Is RH Stock a Buy as Furniture Rate Increases Delay?
Is RH Stock a Buy as Furniture Rate Increases Delay?

  • The Trump administration postponed a scheduled tariff increase on certain furniture-related imports.

  • RH has been generating significant free cash flow.

  • The company is committed to its international expansion.

  • 10 stocks we like more than RH ›

The furniture industry just got a little wiggle room on the tariff front. On Dec. 31, the White House said it would delay a planned increase in tariff rates for upholstered furniture, kitchen cabinets and dressers that was scheduled to take effect on Jan. 1, 2026, while maintaining the current 25% tariff.

Actions of RH (NYSE: RH) and other furniture companies woke up to the news. Tariff uncertainty has been another burden in an already hectic context for the luxury furniture specialist. The company has faced the “worst housing market in nearly 50 years,” RH CEO Gary Friedman told investors in the company’s third-quarter update.

Despite the challenges it has faced, RH has returned to top-line growth and is reporting substantial free cash flow. Additionally, it has been investing heavily in a global expansion that it hopes will dramatically expand its addressable market.
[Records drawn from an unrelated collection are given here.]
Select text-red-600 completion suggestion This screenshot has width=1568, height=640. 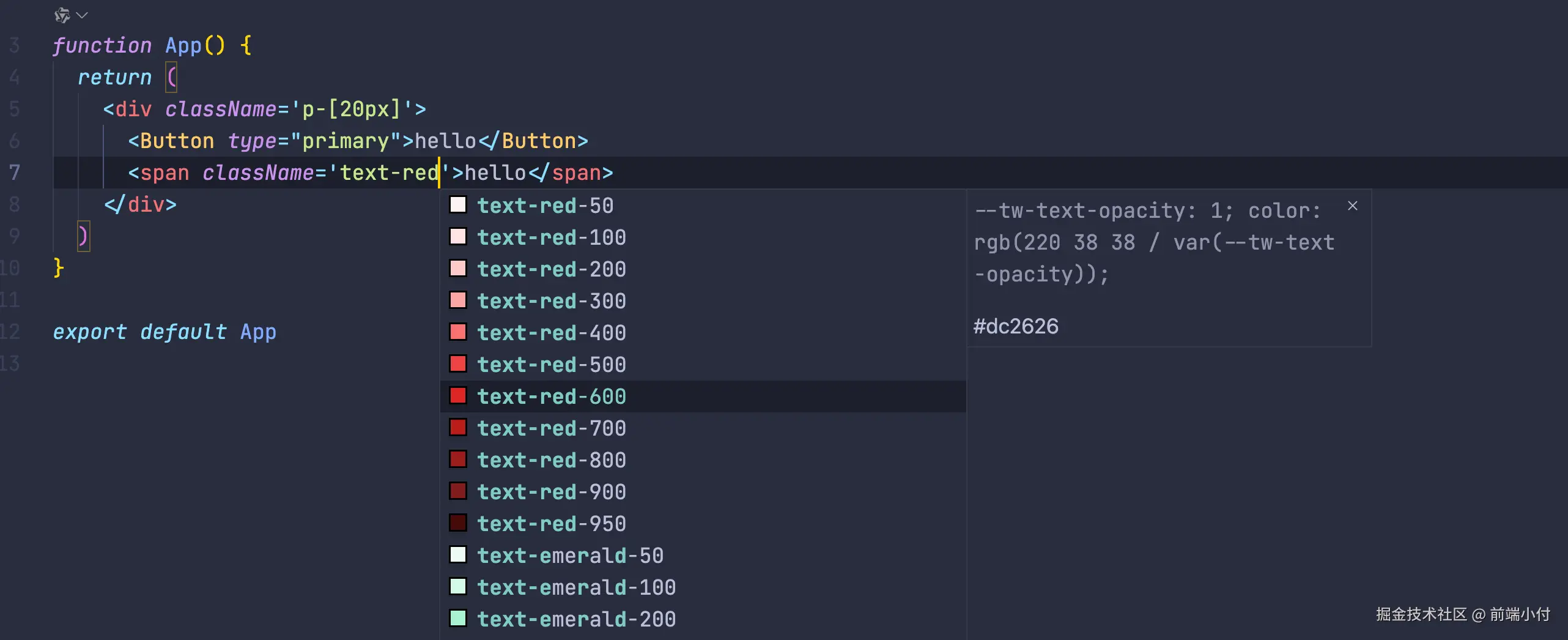(x=551, y=396)
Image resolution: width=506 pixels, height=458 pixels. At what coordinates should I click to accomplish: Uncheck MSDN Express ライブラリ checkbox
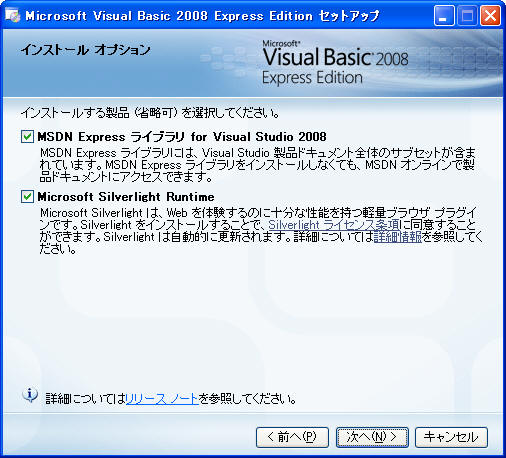(27, 136)
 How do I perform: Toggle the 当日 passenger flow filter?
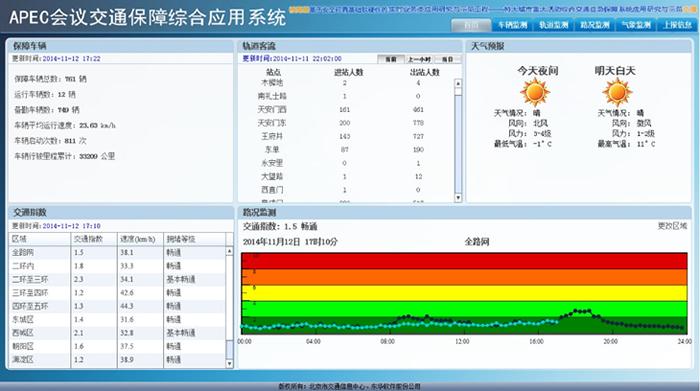coord(447,59)
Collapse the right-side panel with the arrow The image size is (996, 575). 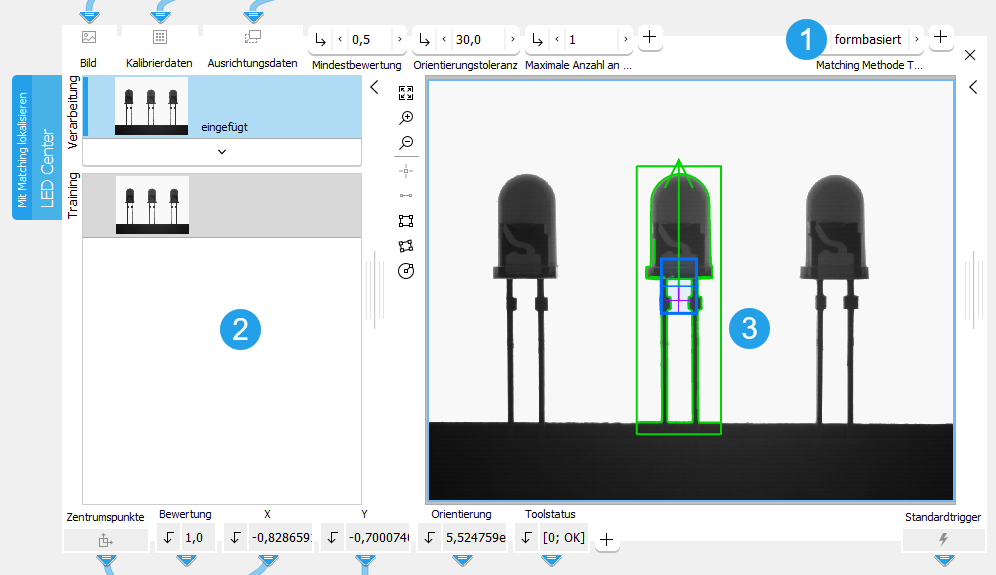pos(973,87)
Combining this positive tariff news with RH’s recent trade momentum and a stock that is still below previous highs, it’s a good time to look at the stock.

Luxury furniture in a living room.
Image source: Getty Images.

Tariffs have hurt HR’s business in more ways than one. Yes, they hurt margins. But the volatile tariff environment has also created significant uncertainty for management and its clients. Putting the volatile environment into perspective, Friedman noted in the company’s most recent quarterly update that there have been “16 different tariff announcements over the past 10 months that have resulted in significant resources, product delays, stockouts, and have prompted multiple rounds of negotiations and price increases.”

While the White House did not eliminate the tariffs, it did delay a large increase in them. Not only will this save HR money, but it will also help you plan your marketing and sourcing with a little more confidence.

Meanwhile, the company has been doing everything it can to address tariff challenges head-on by shifting its sourcing away from China and implementing other measures to reduce its exposure to tariffs.

However, the best reason RH stock looks more interesting today is not the delay in fees, but the company’s recent cash generation.

Aided by 9% revenue growth in its most recent quarter, RH’s third-quarter free cash flow totaled $83 million, bringing year-to-date free cash flow to $198 million. Management also reiterated a full-year free cash flow outlook of between $250 million and $300 million. For a company with a market capitalization of $3.6 billion, this is substantial.